We don't try to mask what the numbers looks like when you're blind

by Michael S. Kaplan, published on 2011/11/28 07:01 -05:00, original URI: http://blogs.msdn.com/b/michkap/archive/2011/11/28/10242018.aspx


Leo's question was, like many of the questions I cover here, pretty interesting:

Hello,

I’m writing UI automation for ***REDACTED***, and dev UI displays number in native Arabic digits for ar-SA. Hence, I was trying to convert my test integers into Arabic digit strings so I can do string comparison. However, this code below doesn’t seem to work. Anybody knows what’s the proper way to do this in C#? Thanks.

                CultureInfo info = new CultureInfo(CultureInfo.CurrentCulture.LCID);
                info.NumberFormat.DigitSubstitution = DigitShapes.NativeNational;

                 int num = 3;
                Log.TraceInfo("Name: " + info.Name); // this outputs Name: ar-SA
                Log.TraceInfo("NUMBER: " + string.Format(info, "{0:d}", num));

                // this outputs NUMBER: 3

Now there are a few different problems here.

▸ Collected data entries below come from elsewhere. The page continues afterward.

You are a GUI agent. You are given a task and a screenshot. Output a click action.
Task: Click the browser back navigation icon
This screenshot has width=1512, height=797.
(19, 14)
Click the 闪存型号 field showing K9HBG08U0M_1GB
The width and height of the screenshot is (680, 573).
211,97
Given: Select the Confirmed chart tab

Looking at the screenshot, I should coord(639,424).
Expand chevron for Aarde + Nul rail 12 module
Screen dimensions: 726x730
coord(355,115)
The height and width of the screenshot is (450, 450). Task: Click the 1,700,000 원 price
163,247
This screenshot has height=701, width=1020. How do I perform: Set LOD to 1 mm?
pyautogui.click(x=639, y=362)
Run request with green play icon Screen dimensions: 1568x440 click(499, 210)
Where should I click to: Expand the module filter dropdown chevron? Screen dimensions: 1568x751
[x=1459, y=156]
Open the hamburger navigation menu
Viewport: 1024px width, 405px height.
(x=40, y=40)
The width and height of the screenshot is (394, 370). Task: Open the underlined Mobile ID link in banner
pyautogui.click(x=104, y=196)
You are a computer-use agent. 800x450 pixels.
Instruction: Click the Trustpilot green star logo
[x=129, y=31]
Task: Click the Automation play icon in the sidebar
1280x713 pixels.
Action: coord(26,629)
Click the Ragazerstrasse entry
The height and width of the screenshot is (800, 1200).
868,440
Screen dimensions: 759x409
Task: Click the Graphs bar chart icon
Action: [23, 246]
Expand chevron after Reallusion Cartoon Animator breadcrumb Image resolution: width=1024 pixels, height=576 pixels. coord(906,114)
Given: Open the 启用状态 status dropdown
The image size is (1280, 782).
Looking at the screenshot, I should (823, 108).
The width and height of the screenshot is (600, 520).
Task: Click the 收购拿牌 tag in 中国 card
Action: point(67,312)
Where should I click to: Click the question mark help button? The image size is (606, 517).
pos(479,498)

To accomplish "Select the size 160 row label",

First of all, as I initially mentioned more than six years ago in Is Whidbey's international support finished?, these properties involving digit substitution (NumberFormatInfo.NativeDigits and NumberFormatInfo.DigitSubstitution) and the DigitShapes enumeration all are data-only properties not hooked up to the behavior of the cultures they are nominally connected to.

And second of all, even now over six years later, there had been no move to change that, to add support for digit substitution.

I don't want to ignore the related third of all, which is that even if you ask the question of the CurrentCulture, which is directly connected to the current user default locale in Windows and picks up every other customization for data formats, it does not give you the current user override values. So you can't even use this information provided by .Net to get the data being used.

Thankfully, none of this matters.

Because Digit Substitution as a feature is a font level switch which does not change the underlying numbers themselves.

Therefore even if these other problems did not apply, the fact is that the code, which looks at the numbers themselves, is giving accurate answers, returning actual ASCII digit values.

And beyond that the only way to retrieve the actual digits based on shape would probably involve OCR technology.

All of this underscores a tangential point not often discussed -- that the underlying technology in screen readers never gives any indication that digit substitution has been applied -- so if you're blind we don't even act like we're substituting anything.

And thus the title of today's blog, and the irony thereof....

I can't even imagine how we'd do this any other way, really. Can you?


Joshua on 28 Nov 2011 9:13 AM:

Now if the guy was in a pipeline stack you'd have a serious problem.

Alex Cohn on 5 Dec 2011 10:00 AM:

You can probably avoid OCR to perform these tests: choose the same background and fonts for the ground truth, use a screen grabber and compare the bitmaps.